Input material:
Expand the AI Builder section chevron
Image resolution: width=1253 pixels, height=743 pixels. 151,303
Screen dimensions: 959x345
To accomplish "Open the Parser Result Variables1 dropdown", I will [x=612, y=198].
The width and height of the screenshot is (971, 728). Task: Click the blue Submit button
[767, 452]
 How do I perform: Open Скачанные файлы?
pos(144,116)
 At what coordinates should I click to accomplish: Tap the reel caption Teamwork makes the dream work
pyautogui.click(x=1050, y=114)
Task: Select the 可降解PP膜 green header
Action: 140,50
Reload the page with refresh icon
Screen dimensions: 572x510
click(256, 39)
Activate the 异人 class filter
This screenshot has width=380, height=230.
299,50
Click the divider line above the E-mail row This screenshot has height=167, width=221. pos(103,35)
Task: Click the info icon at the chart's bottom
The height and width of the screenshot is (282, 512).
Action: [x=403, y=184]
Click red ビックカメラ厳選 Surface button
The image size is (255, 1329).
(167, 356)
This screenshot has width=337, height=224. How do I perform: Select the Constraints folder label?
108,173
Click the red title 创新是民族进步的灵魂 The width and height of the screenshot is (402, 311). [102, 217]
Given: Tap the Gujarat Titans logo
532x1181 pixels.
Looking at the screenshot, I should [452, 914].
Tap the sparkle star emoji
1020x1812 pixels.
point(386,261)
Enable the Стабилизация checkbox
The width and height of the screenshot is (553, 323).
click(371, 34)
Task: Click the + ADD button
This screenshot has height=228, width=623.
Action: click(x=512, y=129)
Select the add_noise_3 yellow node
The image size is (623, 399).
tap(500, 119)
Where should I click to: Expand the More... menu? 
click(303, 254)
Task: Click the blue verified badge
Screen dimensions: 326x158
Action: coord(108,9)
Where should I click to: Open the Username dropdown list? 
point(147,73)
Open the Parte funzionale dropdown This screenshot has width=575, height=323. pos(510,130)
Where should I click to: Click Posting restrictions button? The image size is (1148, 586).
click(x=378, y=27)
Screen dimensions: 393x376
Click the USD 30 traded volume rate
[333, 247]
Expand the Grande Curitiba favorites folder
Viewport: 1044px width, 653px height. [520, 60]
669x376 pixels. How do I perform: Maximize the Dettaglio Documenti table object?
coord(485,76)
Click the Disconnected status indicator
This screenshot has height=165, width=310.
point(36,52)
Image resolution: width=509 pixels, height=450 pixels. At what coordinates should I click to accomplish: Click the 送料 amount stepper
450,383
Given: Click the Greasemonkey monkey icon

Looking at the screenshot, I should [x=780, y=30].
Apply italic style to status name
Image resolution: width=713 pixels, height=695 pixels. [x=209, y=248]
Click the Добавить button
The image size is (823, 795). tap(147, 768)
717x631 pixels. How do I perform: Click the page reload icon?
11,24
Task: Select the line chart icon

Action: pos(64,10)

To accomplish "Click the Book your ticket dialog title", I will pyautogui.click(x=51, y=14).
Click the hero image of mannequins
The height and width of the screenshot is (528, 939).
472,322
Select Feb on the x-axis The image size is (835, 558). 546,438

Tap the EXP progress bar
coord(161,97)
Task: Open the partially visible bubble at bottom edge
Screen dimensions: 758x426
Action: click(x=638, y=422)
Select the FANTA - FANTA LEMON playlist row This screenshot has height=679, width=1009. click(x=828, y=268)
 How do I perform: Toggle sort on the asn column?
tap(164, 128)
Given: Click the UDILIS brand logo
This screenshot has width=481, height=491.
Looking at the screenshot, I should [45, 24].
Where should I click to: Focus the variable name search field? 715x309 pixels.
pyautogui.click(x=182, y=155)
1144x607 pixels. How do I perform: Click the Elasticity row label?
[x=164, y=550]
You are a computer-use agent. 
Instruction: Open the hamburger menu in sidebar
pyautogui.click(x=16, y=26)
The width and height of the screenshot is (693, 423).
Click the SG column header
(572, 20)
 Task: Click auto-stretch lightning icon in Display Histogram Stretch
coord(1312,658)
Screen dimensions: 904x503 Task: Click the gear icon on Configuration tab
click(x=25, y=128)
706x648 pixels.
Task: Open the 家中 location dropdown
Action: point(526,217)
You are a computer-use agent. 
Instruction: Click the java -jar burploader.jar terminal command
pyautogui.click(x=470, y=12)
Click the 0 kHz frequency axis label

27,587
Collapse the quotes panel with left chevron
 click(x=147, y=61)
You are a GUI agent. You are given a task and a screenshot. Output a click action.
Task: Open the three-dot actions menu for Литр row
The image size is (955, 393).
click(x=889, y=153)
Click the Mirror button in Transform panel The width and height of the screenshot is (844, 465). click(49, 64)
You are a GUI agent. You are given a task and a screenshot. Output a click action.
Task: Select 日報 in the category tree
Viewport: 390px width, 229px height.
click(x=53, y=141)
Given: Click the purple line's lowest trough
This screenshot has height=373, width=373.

Goal of the exercise: Note down each line above where the word "title" occurs.

Written answer:
Click the red title 创新是民族进步的灵魂 The width and height of the screenshot is (402, 311). [102, 217]
To accomplish "Click the Book your ticket dialog title", I will pyautogui.click(x=51, y=14).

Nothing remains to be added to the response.